Task brief:
Below are some records; write them all out again exactly.

Segment Start: Task data

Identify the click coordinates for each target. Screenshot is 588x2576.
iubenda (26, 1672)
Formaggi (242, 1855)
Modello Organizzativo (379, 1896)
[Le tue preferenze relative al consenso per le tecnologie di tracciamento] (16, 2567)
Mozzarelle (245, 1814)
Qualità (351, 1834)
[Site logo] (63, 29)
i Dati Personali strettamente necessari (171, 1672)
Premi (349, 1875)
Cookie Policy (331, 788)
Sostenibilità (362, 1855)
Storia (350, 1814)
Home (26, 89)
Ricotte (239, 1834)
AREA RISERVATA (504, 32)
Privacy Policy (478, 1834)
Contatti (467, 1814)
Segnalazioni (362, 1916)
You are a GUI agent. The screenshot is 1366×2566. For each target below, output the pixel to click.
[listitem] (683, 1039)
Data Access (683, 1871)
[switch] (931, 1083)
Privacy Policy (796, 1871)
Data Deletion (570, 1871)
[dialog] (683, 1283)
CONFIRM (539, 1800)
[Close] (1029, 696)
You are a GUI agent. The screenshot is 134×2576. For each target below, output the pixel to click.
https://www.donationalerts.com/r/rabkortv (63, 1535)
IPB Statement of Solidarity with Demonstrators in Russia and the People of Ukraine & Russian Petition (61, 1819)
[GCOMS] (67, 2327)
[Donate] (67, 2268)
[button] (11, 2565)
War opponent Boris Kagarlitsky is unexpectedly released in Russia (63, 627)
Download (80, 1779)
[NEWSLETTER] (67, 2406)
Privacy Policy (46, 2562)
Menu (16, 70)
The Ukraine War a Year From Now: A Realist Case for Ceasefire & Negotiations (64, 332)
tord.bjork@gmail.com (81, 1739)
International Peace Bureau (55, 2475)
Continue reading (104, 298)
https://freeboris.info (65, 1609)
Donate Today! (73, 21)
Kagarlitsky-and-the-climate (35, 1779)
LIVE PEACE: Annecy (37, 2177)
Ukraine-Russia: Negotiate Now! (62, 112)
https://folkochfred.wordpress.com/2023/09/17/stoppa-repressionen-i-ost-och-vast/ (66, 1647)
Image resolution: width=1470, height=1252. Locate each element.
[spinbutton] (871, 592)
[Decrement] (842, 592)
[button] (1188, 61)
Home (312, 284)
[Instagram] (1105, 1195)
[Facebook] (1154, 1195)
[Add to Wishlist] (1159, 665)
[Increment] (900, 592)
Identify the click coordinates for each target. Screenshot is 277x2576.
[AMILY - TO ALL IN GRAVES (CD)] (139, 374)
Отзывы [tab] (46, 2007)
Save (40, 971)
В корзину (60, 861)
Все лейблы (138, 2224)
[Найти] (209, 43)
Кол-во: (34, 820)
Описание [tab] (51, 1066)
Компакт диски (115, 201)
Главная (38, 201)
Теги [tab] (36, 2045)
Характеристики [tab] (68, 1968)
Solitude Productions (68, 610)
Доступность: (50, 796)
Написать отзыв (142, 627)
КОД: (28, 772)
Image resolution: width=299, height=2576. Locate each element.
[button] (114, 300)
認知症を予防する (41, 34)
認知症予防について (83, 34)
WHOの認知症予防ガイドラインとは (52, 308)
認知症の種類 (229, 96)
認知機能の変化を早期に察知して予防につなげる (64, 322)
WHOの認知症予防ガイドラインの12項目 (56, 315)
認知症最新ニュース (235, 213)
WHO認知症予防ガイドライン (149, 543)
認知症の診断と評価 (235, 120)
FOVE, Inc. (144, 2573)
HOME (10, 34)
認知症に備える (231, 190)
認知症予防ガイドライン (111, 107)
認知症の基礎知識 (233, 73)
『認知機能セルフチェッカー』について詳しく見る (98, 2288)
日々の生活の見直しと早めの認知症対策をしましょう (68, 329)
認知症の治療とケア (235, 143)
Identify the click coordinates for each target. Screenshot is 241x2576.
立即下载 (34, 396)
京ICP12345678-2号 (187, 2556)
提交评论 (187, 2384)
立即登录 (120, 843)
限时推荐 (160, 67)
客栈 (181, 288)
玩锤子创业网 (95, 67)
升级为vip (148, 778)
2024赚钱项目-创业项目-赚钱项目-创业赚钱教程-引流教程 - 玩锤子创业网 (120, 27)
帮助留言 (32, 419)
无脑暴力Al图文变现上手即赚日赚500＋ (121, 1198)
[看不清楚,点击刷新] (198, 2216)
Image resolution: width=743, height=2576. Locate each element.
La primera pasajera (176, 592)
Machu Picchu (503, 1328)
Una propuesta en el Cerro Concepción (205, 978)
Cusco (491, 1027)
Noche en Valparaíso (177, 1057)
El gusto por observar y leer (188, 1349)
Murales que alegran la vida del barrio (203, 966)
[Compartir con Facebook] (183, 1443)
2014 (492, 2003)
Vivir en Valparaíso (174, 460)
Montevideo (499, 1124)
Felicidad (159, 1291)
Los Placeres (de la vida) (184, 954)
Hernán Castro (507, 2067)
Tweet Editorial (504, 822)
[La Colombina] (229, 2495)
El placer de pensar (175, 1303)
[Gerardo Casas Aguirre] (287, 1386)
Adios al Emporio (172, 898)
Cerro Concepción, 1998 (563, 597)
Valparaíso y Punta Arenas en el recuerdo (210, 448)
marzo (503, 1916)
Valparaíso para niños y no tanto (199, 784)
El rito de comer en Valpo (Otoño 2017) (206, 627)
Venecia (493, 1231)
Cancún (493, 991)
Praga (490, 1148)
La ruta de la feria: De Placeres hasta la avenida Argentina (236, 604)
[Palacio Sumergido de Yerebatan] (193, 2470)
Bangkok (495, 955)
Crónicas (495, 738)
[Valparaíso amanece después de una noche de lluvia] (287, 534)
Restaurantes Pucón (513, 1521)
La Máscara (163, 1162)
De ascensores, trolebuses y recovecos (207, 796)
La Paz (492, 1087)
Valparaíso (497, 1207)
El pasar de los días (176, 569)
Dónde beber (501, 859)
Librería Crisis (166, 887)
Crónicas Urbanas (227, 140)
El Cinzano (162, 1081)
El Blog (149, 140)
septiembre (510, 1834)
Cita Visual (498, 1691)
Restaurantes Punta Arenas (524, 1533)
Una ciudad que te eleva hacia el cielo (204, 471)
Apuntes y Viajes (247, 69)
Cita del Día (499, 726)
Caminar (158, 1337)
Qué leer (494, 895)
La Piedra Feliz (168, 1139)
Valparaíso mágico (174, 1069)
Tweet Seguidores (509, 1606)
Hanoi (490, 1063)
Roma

Segment End: Task data

Answer to this exercise:
Identify the click coordinates for each target. Screenshot is 588x2576.
iubenda (26, 1672)
Formaggi (242, 1855)
Modello Organizzativo (379, 1896)
[Le tue preferenze relative al consenso per le tecnologie di tracciamento] (16, 2567)
Mozzarelle (245, 1814)
Qualità (351, 1834)
[Site logo] (63, 29)
i Dati Personali strettamente necessari (171, 1672)
Premi (349, 1875)
Cookie Policy (331, 788)
Sostenibilità (362, 1855)
Storia (350, 1814)
Home (26, 89)
Ricotte (239, 1834)
AREA RISERVATA (504, 32)
Privacy Policy (478, 1834)
Contatti (467, 1814)
Segnalazioni (362, 1916)
You are a GUI agent. The screenshot is 1366×2566. For each target below, output the pixel to click.
[listitem] (683, 1039)
Data Access (683, 1871)
[switch] (931, 1083)
Privacy Policy (796, 1871)
Data Deletion (570, 1871)
[dialog] (683, 1283)
CONFIRM (539, 1800)
[Close] (1029, 696)
You are a GUI agent. The screenshot is 134×2576. For each target below, output the pixel to click.
https://www.donationalerts.com/r/rabkortv (63, 1535)
IPB Statement of Solidarity with Demonstrators in Russia and the People of Ukraine & Russian Petition (61, 1819)
[GCOMS] (67, 2327)
[Donate] (67, 2268)
[button] (11, 2565)
War opponent Boris Kagarlitsky is unexpectedly released in Russia (63, 627)
Download (80, 1779)
[NEWSLETTER] (67, 2406)
Privacy Policy (46, 2562)
Menu (16, 70)
The Ukraine War a Year From Now: A Realist Case for Ceasefire & Negotiations (64, 332)
tord.bjork@gmail.com (81, 1739)
International Peace Bureau (55, 2475)
Continue reading (104, 298)
https://freeboris.info (65, 1609)
Donate Today! (73, 21)
Kagarlitsky-and-the-climate (35, 1779)
LIVE PEACE: Annecy (37, 2177)
Ukraine-Russia: Negotiate Now! (62, 112)
https://folkochfred.wordpress.com/2023/09/17/stoppa-repressionen-i-ost-och-vast/ (66, 1647)
Image resolution: width=1470, height=1252. Locate each element.
[spinbutton] (871, 592)
[Decrement] (842, 592)
[button] (1188, 61)
Home (312, 284)
[Instagram] (1105, 1195)
[Facebook] (1154, 1195)
[Add to Wishlist] (1159, 665)
[Increment] (900, 592)
Identify the click coordinates for each target. Screenshot is 277x2576.
[AMILY - TO ALL IN GRAVES (CD)] (139, 374)
Отзывы [tab] (46, 2007)
Save (40, 971)
В корзину (60, 861)
Все лейблы (138, 2224)
[Найти] (209, 43)
Кол-во: (34, 820)
Описание [tab] (51, 1066)
Компакт диски (115, 201)
Главная (38, 201)
Теги [tab] (36, 2045)
Характеристики [tab] (68, 1968)
Solitude Productions (68, 610)
Доступность: (50, 796)
Написать отзыв (142, 627)
КОД: (28, 772)
Image resolution: width=299, height=2576. Locate each element.
[button] (114, 300)
認知症を予防する (41, 34)
認知症予防について (83, 34)
WHOの認知症予防ガイドラインとは (52, 308)
認知症の種類 (229, 96)
認知機能の変化を早期に察知して予防につなげる (64, 322)
WHOの認知症予防ガイドラインの12項目 (56, 315)
認知症最新ニュース (235, 213)
WHO認知症予防ガイドライン (149, 543)
認知症の診断と評価 (235, 120)
FOVE, Inc. (144, 2573)
HOME (10, 34)
認知症に備える (231, 190)
認知症予防ガイドライン (111, 107)
認知症の基礎知識 (233, 73)
『認知機能セルフチェッカー』について詳しく見る (98, 2288)
日々の生活の見直しと早めの認知症対策をしましょう (68, 329)
認知症の治療とケア (235, 143)
Identify the click coordinates for each target. Screenshot is 241x2576.
立即下载 (34, 396)
京ICP12345678-2号 (187, 2556)
提交评论 (187, 2384)
立即登录 (120, 843)
限时推荐 (160, 67)
客栈 (181, 288)
玩锤子创业网 (95, 67)
升级为vip (148, 778)
2024赚钱项目-创业项目-赚钱项目-创业赚钱教程-引流教程 - 玩锤子创业网 (120, 27)
帮助留言 (32, 419)
无脑暴力Al图文变现上手即赚日赚500＋ (121, 1198)
[看不清楚,点击刷新] (198, 2216)
Image resolution: width=743, height=2576. Locate each element.
La primera pasajera (176, 592)
Machu Picchu (503, 1328)
Una propuesta en el Cerro Concepción (205, 978)
Cusco (491, 1027)
Noche en Valparaíso (177, 1057)
El gusto por observar y leer (188, 1349)
Murales que alegran la vida del barrio (203, 966)
[Compartir con Facebook] (183, 1443)
2014 (492, 2003)
Vivir en Valparaíso (174, 460)
Montevideo (499, 1124)
Felicidad (159, 1291)
Los Placeres (de la vida) (184, 954)
Hernán Castro (507, 2067)
Tweet Editorial (504, 822)
[La Colombina] (229, 2495)
El placer de pensar (175, 1303)
[Gerardo Casas Aguirre] (287, 1386)
Adios al Emporio (172, 898)
Cerro Concepción, 1998 (563, 597)
Valparaíso y Punta Arenas en el recuerdo (210, 448)
marzo (503, 1916)
Valparaíso para niños y no tanto (199, 784)
El rito de comer en Valpo (Otoño 2017) (206, 627)
Venecia (493, 1231)
Cancún (493, 991)
Praga (490, 1148)
La ruta de la feria: De Placeres hasta la avenida Argentina (236, 604)
[Palacio Sumergido de Yerebatan] (193, 2470)
Bangkok (495, 955)
Crónicas (495, 738)
[Valparaíso amanece después de una noche de lluvia] (287, 534)
Restaurantes Pucón (513, 1521)
La Máscara (163, 1162)
De ascensores, trolebuses y recovecos (207, 796)
La Paz (492, 1087)
Valparaíso (497, 1207)
El pasar de los días (176, 569)
Dónde beber (501, 859)
Librería Crisis (166, 887)
Crónicas Urbanas (227, 140)
El Cinzano (162, 1081)
El Blog (149, 140)
septiembre (510, 1834)
Cita Visual (498, 1691)
Restaurantes Punta Arenas (524, 1533)
Una ciudad que te eleva hacia el cielo (204, 471)
Apuntes y Viajes (247, 69)
Cita del Día (499, 726)
Caminar (158, 1337)
Qué leer (494, 895)
La Piedra Feliz (168, 1139)
Valparaíso mágico (174, 1069)
Tweet Seguidores (509, 1606)
Hanoi (490, 1063)
Roma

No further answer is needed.